Oral Presentation 40th Annual Lorne Genome Conference 2019

Coordinating genome expression with cell size and shape (#20)

Scott Berry 1 , Lucas Pelkmans 1
  1. Institute of Molecular Life Sciences, University of Zurich, Zurich, Switzerland

RNA transcript abundance at the single-cell level is highly heterogeneous, even among genetically uniform cells grown under identical conditions. Such variability was originally regarded as noise arising from stochastic gene expression (1), however, it has been shown more recently that the morphological and population-context features of a single cell can often be used to accurately predict the abundance of transcripts of a given gene. This suggests that transcript abundance is minimally stochastic, and closely coordinated with the cellular phenotype. The mechanistic basis of such deterministic ‘single-cell’ gene regulation is largely unexplored.

One major driver of cell-to-cell variability in transcript abundance is cell-size variation. For most genes, larger cells contain more transcripts. While such ‘scaling’ of RNA content with cell size is intuitive, the molecular mechanisms responsible are unknown (3). To begin to address this, we have developed a high-throughput imaging assay that reveals the precise contributions of cell-cycle stage and cell volume to global RNA production rates in human cells. Furthermore, we have used this assay to uncover genetic perturbations that disrupt the relationship between cell size and transcription.

High-throughput imaging of single-cells has also revealed that, for certain genes, transcript abundance is more closely coordinated with cell surface area than cell volume (2).
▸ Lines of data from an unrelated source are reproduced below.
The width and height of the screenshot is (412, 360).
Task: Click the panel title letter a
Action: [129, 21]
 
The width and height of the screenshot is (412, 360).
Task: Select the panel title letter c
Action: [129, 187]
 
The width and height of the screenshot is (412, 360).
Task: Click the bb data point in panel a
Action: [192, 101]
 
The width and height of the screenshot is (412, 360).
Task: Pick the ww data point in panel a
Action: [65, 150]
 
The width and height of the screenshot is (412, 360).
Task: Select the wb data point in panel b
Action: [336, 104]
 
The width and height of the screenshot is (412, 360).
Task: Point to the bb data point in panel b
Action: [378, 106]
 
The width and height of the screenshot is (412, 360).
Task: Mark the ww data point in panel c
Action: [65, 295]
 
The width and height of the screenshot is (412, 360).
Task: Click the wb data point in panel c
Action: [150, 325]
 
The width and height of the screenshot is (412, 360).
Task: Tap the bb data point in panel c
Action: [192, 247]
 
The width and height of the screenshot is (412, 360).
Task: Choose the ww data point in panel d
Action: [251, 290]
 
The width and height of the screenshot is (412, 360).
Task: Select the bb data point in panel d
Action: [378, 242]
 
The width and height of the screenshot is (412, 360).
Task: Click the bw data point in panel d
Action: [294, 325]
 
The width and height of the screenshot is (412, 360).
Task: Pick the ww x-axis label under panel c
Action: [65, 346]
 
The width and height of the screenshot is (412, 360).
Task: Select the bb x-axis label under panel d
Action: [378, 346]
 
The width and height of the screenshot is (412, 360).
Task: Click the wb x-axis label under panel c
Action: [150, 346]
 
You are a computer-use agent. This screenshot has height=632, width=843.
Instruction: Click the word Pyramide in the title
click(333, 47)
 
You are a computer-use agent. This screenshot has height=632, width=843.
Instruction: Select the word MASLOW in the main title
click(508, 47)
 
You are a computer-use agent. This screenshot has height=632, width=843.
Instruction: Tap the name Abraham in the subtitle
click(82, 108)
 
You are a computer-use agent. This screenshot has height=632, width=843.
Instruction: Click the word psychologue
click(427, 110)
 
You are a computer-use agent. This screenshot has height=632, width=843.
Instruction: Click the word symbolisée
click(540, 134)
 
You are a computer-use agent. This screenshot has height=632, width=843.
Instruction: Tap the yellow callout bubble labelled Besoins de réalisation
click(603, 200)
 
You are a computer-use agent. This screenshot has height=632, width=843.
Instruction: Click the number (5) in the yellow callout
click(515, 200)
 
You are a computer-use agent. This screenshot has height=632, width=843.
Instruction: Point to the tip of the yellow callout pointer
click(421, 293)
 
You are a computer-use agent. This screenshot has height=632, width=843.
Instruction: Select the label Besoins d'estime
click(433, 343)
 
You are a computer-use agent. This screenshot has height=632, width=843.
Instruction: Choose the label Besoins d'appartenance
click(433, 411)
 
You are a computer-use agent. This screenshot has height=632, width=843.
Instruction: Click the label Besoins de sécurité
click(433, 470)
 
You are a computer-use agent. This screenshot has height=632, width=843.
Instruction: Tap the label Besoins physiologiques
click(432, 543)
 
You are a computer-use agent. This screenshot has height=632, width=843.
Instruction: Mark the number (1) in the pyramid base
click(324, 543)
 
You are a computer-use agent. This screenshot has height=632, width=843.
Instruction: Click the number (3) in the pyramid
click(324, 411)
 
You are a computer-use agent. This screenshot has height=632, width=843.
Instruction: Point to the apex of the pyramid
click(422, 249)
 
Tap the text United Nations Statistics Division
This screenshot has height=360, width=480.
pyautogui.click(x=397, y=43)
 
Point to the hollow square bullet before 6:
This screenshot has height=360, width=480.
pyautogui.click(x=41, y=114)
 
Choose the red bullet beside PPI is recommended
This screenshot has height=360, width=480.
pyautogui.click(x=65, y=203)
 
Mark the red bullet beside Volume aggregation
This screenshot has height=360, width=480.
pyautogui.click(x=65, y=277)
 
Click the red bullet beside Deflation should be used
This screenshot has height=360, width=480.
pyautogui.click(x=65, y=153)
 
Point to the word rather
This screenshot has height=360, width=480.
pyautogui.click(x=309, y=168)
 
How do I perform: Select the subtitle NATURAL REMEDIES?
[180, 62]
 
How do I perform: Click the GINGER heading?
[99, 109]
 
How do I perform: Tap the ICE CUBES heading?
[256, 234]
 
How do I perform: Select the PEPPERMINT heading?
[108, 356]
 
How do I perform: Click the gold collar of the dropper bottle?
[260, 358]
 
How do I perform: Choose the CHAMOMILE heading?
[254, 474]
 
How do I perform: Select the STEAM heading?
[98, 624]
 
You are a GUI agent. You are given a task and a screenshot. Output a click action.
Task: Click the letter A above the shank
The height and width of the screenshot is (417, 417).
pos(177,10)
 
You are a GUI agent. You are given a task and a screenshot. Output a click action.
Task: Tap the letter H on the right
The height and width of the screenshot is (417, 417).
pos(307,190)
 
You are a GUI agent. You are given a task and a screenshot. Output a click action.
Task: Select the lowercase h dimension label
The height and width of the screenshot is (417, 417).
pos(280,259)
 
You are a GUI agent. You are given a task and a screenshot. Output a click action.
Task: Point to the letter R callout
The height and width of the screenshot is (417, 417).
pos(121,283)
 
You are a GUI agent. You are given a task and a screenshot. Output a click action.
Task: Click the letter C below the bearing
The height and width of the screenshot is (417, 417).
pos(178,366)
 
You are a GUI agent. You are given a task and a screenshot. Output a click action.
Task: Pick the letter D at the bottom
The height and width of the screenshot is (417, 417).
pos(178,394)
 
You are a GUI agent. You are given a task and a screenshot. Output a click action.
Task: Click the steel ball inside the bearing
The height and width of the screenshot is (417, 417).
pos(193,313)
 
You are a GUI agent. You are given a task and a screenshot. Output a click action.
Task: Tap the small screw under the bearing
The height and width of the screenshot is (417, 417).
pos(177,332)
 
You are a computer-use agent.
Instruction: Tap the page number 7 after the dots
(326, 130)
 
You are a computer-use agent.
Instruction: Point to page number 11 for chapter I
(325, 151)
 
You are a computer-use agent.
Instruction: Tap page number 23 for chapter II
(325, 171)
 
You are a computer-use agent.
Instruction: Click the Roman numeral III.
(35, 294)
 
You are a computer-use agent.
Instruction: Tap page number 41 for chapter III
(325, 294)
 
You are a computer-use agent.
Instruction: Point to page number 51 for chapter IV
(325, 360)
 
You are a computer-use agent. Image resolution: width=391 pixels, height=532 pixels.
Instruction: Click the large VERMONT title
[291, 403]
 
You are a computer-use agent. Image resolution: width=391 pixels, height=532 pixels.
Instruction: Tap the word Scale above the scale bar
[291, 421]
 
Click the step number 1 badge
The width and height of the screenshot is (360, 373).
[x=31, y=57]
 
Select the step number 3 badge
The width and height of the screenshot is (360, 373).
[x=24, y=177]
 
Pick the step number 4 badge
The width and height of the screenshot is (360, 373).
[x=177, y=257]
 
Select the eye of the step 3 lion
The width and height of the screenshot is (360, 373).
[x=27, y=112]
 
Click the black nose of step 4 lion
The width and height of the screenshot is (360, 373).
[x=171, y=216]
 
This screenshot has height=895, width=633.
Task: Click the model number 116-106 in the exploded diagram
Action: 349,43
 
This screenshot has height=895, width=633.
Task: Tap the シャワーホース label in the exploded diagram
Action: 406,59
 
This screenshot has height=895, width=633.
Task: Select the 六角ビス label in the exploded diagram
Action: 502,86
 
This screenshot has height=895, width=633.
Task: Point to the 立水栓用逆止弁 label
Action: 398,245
To investigate causal links between cell morphology and gene expression, we have used micropatterns to directly manipulate the cell surface area to volume relationship. Using these assays, we show that ~30% of the transcriptome is rapidly modulated in response to constraining cell spreading. Genes whose expression is regulated according to cell surface area typically encode plasma membrane proteins, or cytoplasmic proteins involved in transmitting membrane-derived signals. This suggests that scaling of transcript abundance with surface area may contribute to density homeostasis for membrane proteins, and also to coordination of cytoplasmic protein concentrations with membrane abundance.

  1. 1. A. Raj, C. S. Peskin, D. Tranchina, D. Y. Vargas, S. Tyagi, Stochastic mRNA synthesis in mammalian cells. PLoS Biol. 4, e309 (2006).
  2. 2. N. Battich, T. Stoeger, L. Pelkmans, Control of Transcript Variability in Single Mammalian Cells. Cell. 163, 1596–1610 (2015).
  3. 3. O. Padovan-Merhar et al., Single mammalian cells compensate for differences in cellular volume and DNA copy number through independent global transcriptional mechanisms. Mol. Cell. 58, 339–352 (2015).